How do i live in a negative atmosphere?!
Question: How do i live in a negative atmosphere?
Answers:
Best Answer - Chosen by Voters
Why do you have a boyfriend like that? Doesn't he care for your feelings at all? Why does he hate Valentines Day? It's a day to express your love for your hunny. You didn't describe him much but if you really care for him and this family I would try and talk to them about it. Even though his kids are adults they shouldn't be treating you like that. I would have left that house by now if I were you, the way they are treating you and the house. You shouldn't have to feel like your in a lonley atmosphere, especially because your with your boyfriend, you should feel a loving atmosphere. I don't know what kind of family history they have (it sounds like his son and the girlfriend don't like you for whatever reason) so it might be weird to interfere but I would talk to your boyfriend about some of this. If he doesn't understand, then honestly you aren't left with many options. You can stay and try to help the situation or you leave because at this point it is not your job to clean up after everyone, and then get disrespected, on top of that your religion being ignored, they sound very obnoxious and they need to grow up.
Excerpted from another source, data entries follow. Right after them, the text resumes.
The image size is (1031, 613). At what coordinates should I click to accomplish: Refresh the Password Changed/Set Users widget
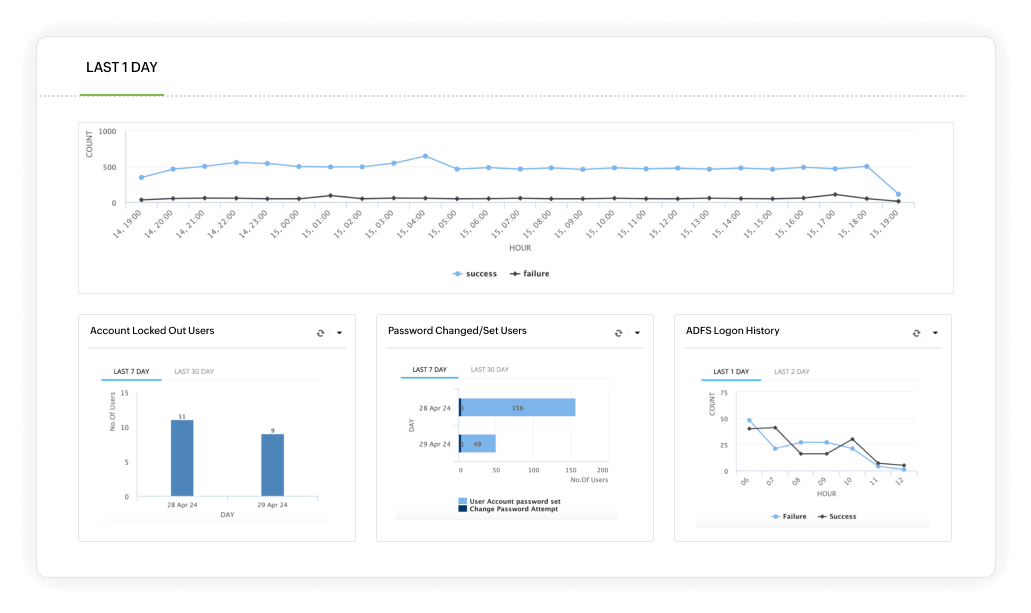click(620, 331)
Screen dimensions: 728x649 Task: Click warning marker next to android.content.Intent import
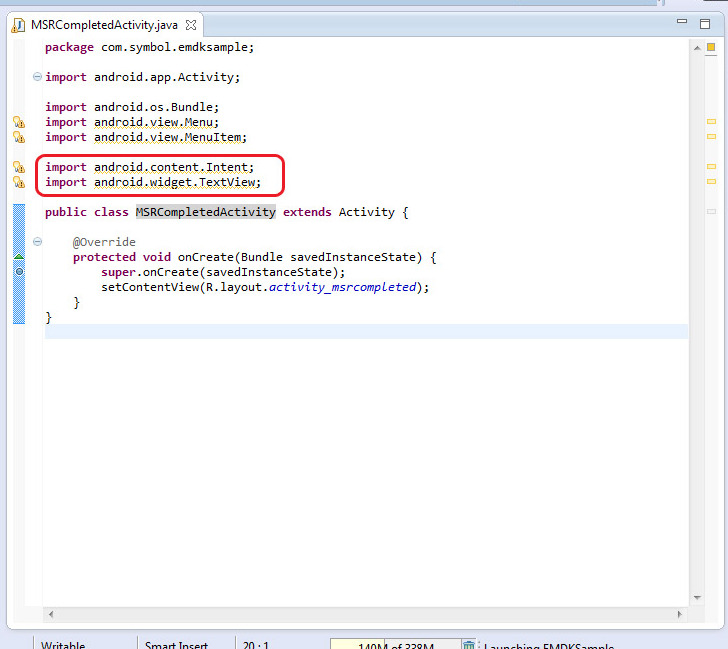18,167

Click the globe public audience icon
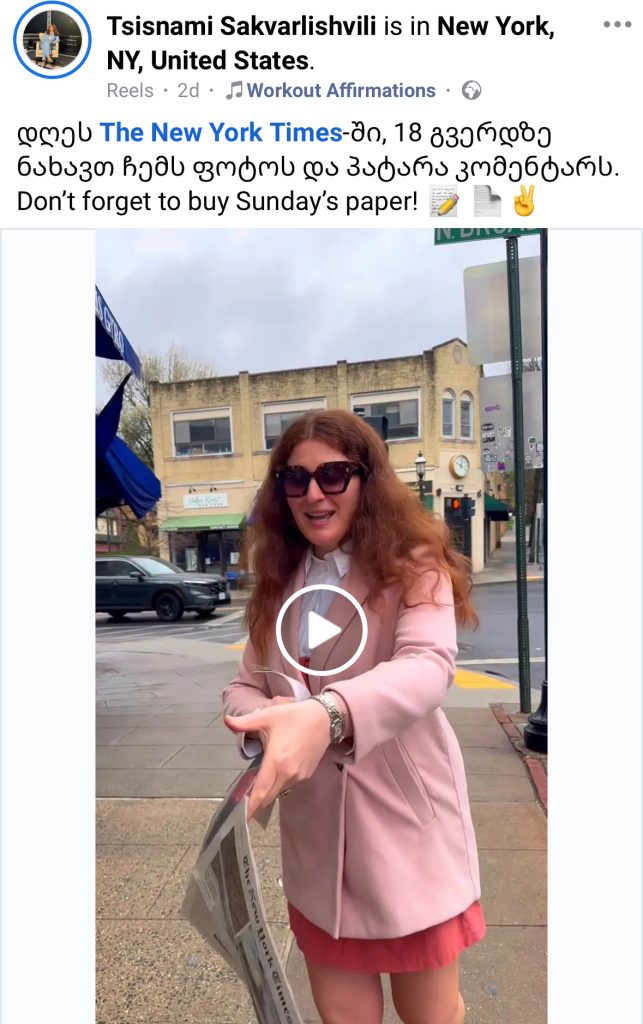click(x=471, y=90)
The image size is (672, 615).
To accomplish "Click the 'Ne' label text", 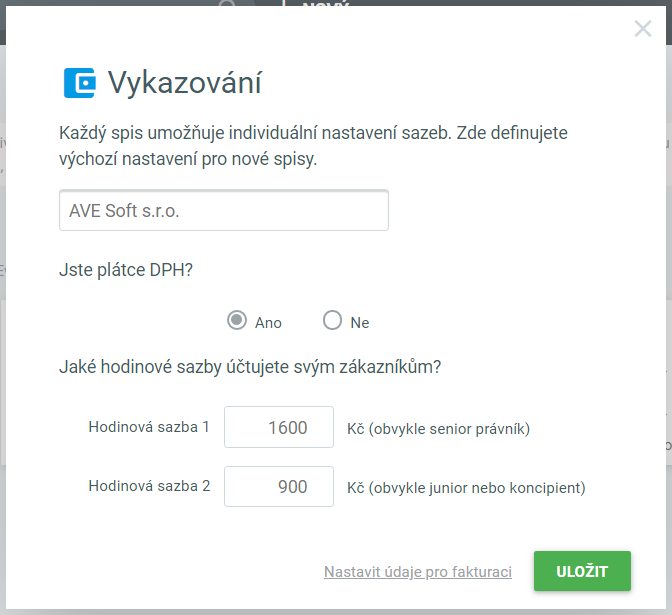I will click(x=359, y=322).
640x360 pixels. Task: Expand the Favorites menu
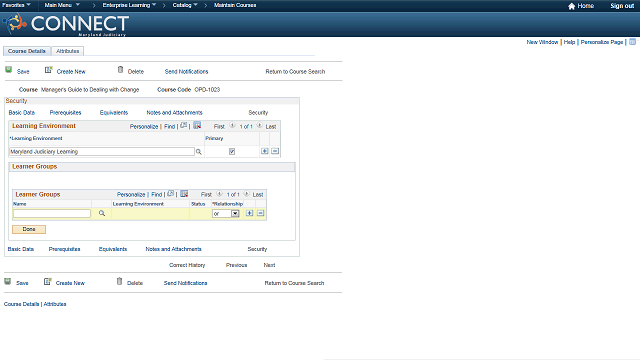tap(16, 5)
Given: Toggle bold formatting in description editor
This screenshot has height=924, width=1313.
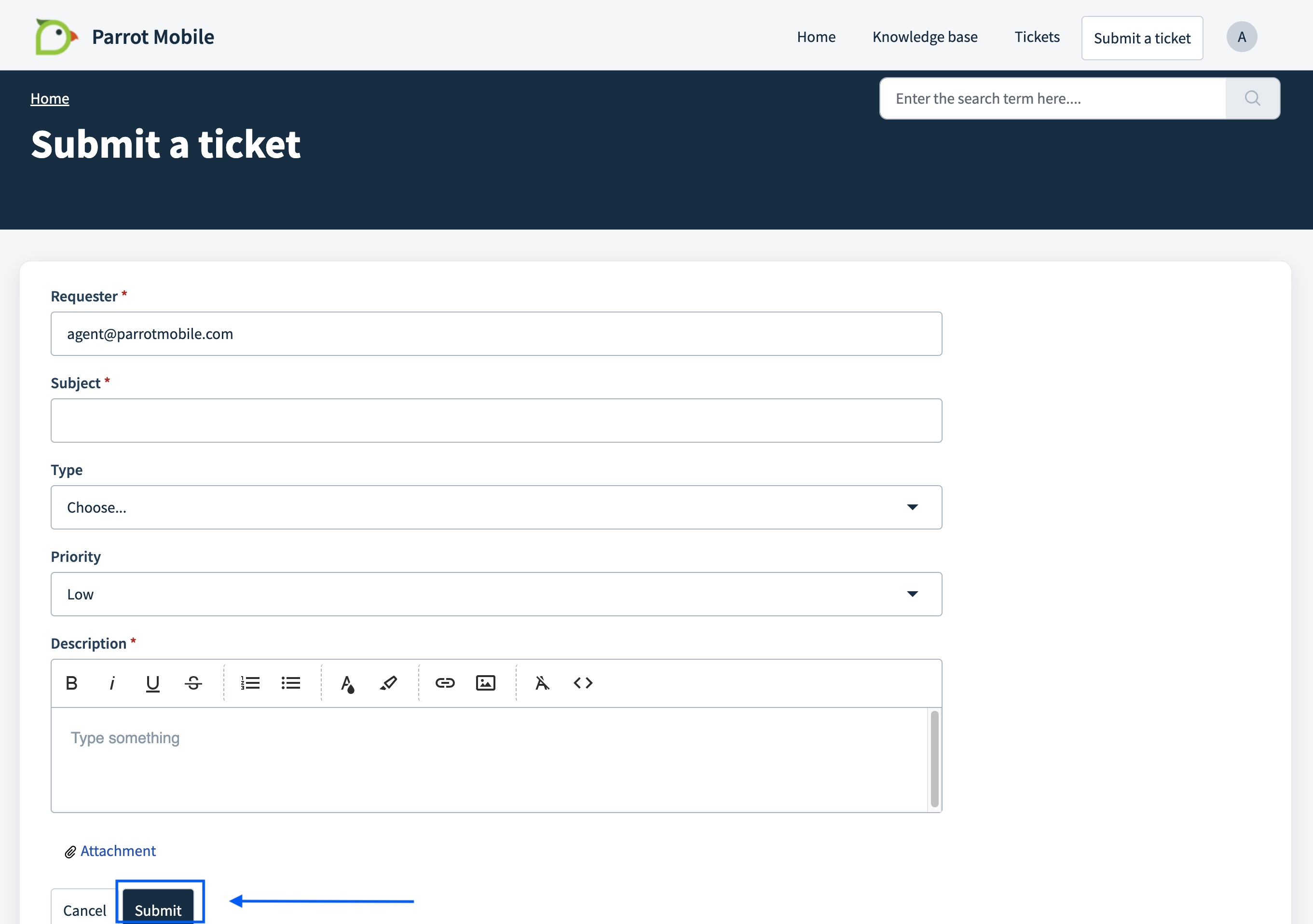Looking at the screenshot, I should click(71, 683).
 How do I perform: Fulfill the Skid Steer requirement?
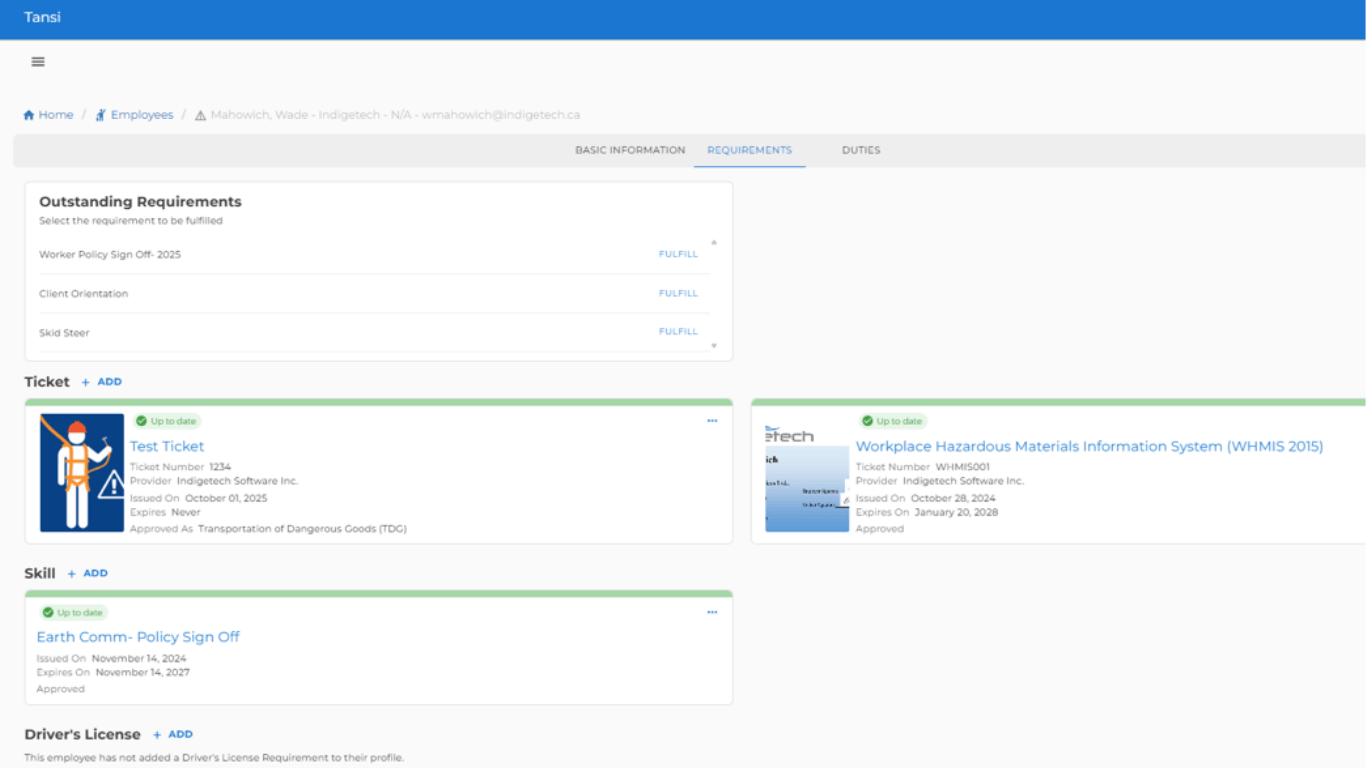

If you hang around these people longer it will only hurt yourself, no matter what you think you are staying for, at this point I would not consider it "worth it", but if there is something strongly tying you to your boyfriend or this family then at least try to fix things. But it sounds like they wouldn't understand. Try, if it doesn't work, leave. (This is exactly what I would do.)
Then why are you with him? If he's not a caring and loving person. Plan outdoor activities, and if they dont want to come along, then invite friends to go, but shouldnt live like that...if they want to live a bitter life...dont follow their steps! Be active and independent...you dont need them
Wow! All I can say is that they are using you as a servant. The only thing I could suggest is that you pack your bags and get out. Do this as soon as your financial situation allows. Even better if you could move in with a relative on a temporary basis right now. Apparently your "boyfriend" is a real slug and has lived most of his life like this and his son is following in his footsteps. They both need the type of professional help (a shrink) that is way beyond what you could ever do for them. If that is the case you are not about to change them. They will make you depressed and drag you down with them. It is a situation you can't deal with but should extricate yourself from. This is just my opinion. Take it for whatever you feel it is worth. I wish you luck.